Ma quali accostamenti e connessioni possono esserci tra tradizione iconografica della “Vanitas” (o Memento mori) e contemporaneità artistica?Una risposta hanno tentato di darla artisti come Andy Warhol. Damien Hirst, Tom Schaer, Jean Marie Gitarde (solo per citarne alcuni) .

Avendo conoscenza delle ricerche artistiche più recenti, si ritorna così ad esplorare il “Memento mori”, contestualizzandolo nel qui e ora attraverso le opere presenti in questa Collettiva. Venticinque artisti/e, con l’uso di differenti linguaggi espressivi, ( pittura, scultura, video, installazioni, grafica, fotografia) ci esortano a riflettere sulla nostra impermanenza. In un presente funestato da guerre, da crisi climatiche, da gravi cambiamenti di assetti geopolitici che inducono interi popoli ad emigrare, da destabilizzazione e senso d’impotenza, che viene (soprattutto nel mondo occidentale) esorcizzato nella ricerca di un’eterna giovinezza, da un antropizzare l’ambiente naturale per fini speculativi...l’arte può essere un eccellente mezzo per condurre un’indagine rigorosa e un’attenta riflessione collettiva sulla gravosa eredità che riceveranno le future generazioni.

Rossella Farina

presentazione dell'assessore christian fiazza

Il ricco e stimolante tema della “Vanitas”, rivisitato attraverso un innovativo percorso, prevede l’esposizione di oltre quaranta opere di autori che affrontano il tema della caducità della vita e l’essenza effimera delle vanità umane merita indubbiamente una riflessione. Ed è per questa ragione che abbiamo voluto, come Amministrazione Comunale, collaborare con l’Associazione Culturale Sine tempore per la realizzazione della mostra “Vanitas – Memento Mori” che dal 3 al 26 gennaio occuperà lo Spazio Mostre di Palazzo Farnese.

L’importante nucleo di opere esposte da una selezione di lavori di 25 artisti contemporanei il cui perno ruota attorno al tema del passaggio dalla vita alla morte, tra aldiquà e aldilà. Tutti gli artisti presenti in mostra con le loro opere, fanno il possibile per rappresentare la realtà, tenendo conto – come afferma Paul Klee, che “l’arte non sempre riproduce ciò che è visibile, ma spesso rende visibile ciò che non lo è.

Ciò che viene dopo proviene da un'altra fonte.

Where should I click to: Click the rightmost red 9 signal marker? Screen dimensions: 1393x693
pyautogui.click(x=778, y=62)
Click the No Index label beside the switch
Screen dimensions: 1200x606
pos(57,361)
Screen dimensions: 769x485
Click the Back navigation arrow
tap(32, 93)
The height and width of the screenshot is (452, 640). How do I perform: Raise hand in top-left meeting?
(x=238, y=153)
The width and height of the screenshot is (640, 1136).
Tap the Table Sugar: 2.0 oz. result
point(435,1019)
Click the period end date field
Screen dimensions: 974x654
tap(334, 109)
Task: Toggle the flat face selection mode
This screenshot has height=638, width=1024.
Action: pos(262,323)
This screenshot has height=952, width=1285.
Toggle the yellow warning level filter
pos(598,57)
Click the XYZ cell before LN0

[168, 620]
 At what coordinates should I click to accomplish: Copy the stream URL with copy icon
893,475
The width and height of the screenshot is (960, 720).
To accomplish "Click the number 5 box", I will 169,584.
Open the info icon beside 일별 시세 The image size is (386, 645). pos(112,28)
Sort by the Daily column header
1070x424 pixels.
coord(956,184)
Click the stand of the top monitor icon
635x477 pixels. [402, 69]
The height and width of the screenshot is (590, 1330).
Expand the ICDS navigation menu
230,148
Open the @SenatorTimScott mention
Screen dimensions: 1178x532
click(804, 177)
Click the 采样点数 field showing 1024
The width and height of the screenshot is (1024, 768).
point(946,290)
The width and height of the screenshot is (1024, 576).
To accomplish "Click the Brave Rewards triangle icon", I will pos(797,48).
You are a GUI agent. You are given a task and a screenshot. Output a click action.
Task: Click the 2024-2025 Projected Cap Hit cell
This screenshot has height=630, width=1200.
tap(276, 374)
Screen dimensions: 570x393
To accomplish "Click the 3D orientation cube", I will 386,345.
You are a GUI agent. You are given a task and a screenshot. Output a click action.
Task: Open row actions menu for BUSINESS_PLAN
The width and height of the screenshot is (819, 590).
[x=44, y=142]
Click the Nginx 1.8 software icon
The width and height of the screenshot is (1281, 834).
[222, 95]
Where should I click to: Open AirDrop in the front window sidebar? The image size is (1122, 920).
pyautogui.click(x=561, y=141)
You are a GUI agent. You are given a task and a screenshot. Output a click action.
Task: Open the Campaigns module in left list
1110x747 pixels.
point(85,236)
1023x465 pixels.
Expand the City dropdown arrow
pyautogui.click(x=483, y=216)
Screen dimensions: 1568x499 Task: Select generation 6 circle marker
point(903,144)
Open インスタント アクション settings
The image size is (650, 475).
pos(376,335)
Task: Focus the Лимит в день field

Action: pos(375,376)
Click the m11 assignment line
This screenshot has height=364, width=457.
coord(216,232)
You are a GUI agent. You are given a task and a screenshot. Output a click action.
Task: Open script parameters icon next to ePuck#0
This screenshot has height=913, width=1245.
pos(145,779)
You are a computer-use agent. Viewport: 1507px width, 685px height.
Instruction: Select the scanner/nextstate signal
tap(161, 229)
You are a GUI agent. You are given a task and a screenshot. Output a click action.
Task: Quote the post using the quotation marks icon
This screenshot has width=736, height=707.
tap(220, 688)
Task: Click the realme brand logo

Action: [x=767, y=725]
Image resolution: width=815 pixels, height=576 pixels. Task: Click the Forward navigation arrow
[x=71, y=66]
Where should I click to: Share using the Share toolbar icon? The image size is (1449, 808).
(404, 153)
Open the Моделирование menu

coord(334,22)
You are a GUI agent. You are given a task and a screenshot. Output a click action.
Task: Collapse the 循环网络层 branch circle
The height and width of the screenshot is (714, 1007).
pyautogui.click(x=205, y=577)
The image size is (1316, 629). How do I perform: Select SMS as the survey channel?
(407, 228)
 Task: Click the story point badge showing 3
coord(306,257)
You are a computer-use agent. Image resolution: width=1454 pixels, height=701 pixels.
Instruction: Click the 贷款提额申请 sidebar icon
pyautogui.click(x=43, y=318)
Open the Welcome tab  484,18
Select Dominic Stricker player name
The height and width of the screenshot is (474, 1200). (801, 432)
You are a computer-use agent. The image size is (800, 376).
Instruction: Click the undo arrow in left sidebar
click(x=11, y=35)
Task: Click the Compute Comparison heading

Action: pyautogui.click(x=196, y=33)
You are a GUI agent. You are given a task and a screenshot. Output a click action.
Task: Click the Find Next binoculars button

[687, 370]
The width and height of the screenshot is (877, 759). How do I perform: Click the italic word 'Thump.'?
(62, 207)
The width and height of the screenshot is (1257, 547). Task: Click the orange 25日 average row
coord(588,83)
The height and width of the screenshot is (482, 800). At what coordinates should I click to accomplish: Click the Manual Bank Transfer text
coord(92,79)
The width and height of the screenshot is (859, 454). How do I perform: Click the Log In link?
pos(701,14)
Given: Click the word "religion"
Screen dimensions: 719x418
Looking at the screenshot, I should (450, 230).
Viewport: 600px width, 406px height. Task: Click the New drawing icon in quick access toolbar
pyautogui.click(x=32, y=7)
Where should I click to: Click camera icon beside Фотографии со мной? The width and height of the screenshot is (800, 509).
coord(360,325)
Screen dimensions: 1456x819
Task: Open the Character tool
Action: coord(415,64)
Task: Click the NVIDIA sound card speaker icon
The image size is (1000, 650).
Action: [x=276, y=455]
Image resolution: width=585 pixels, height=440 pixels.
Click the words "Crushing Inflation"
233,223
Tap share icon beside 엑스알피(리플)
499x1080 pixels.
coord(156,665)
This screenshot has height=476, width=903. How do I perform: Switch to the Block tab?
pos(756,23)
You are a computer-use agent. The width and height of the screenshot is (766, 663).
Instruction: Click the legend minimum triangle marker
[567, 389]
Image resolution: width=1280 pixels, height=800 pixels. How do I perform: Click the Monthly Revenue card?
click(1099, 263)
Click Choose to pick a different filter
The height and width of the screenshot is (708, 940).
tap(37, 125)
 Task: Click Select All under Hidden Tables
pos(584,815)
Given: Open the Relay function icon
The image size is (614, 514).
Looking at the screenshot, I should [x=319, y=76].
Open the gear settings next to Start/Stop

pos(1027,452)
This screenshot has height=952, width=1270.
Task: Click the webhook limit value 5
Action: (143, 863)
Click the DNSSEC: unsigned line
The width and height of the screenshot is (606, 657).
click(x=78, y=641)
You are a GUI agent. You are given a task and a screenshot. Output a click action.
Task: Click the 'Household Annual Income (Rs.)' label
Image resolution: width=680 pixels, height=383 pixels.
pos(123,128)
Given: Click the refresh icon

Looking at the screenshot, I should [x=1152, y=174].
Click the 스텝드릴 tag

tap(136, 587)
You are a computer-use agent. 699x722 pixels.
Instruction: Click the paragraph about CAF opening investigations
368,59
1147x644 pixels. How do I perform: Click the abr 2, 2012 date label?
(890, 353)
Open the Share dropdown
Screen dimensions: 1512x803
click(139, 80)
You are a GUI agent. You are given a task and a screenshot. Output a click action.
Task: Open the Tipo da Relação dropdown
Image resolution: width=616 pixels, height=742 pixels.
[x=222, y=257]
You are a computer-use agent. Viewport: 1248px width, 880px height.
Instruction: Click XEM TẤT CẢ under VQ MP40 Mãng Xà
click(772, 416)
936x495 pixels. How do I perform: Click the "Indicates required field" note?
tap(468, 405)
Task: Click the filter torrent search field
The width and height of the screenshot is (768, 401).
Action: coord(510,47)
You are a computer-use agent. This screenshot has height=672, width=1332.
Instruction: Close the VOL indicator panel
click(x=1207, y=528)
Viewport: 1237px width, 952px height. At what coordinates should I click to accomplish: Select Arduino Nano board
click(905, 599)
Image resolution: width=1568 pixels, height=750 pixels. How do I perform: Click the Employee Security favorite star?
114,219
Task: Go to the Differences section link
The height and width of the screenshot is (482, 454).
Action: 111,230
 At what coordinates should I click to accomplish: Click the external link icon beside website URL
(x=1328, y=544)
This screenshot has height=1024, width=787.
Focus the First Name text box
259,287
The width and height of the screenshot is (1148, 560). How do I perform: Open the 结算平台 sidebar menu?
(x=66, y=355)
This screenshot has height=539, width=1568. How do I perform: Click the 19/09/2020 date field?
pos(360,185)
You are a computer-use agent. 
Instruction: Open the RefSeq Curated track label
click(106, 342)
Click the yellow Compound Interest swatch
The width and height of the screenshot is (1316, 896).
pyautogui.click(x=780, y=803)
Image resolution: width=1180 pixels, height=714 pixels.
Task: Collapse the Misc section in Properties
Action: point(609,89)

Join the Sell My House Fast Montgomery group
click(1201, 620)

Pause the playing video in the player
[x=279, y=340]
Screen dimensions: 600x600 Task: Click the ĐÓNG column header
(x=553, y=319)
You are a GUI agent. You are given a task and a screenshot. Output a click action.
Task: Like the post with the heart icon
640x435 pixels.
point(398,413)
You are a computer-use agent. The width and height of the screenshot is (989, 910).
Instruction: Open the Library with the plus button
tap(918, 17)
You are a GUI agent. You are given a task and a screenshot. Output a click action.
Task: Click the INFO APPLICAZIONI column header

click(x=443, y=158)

E forse esiste una duplicità semantica della “Vanitas” – la pittura, in genere di natura morta che ricorda che all’osservatore che il tempo si consuma e si estingue, come ogni piacere terreno – ; da un lato troviamo dipinti con esortazioni dirette alla sfera privata, attraverso “memento” iconici che avvertono della necessità di limitare la vita sensuale perché ogni cosa poi finisce e il cristiano si trova sguarnito, in azioni, pensieri opere – e con tante omissioni – davanti al giudizio eterno; dall’altra la pittura di “Vanitas” ha la funzione di ricordare – in un’epoca di forti verticalizzazioni del potere – che ogni uomo, per quanto egli detenga una posizione preminente sotto il profilo sociale deve essere consapevole, come tutti gli altri fratelli, che per tutti l’approdo è uguale. Ma allora che cos’è questo genere di arte, un’esortazione continua, una profonda riflessione che solo attraverso ciò che si crea è possibile dare risposte oppure un modo per far capire quanto sia difficile in questo nostro tempo sbandato, riscrivere concetti per un futuro migliore del presente? Tutto questo, credo, intanto le mie felicitazioni più sentite agli organizzatori.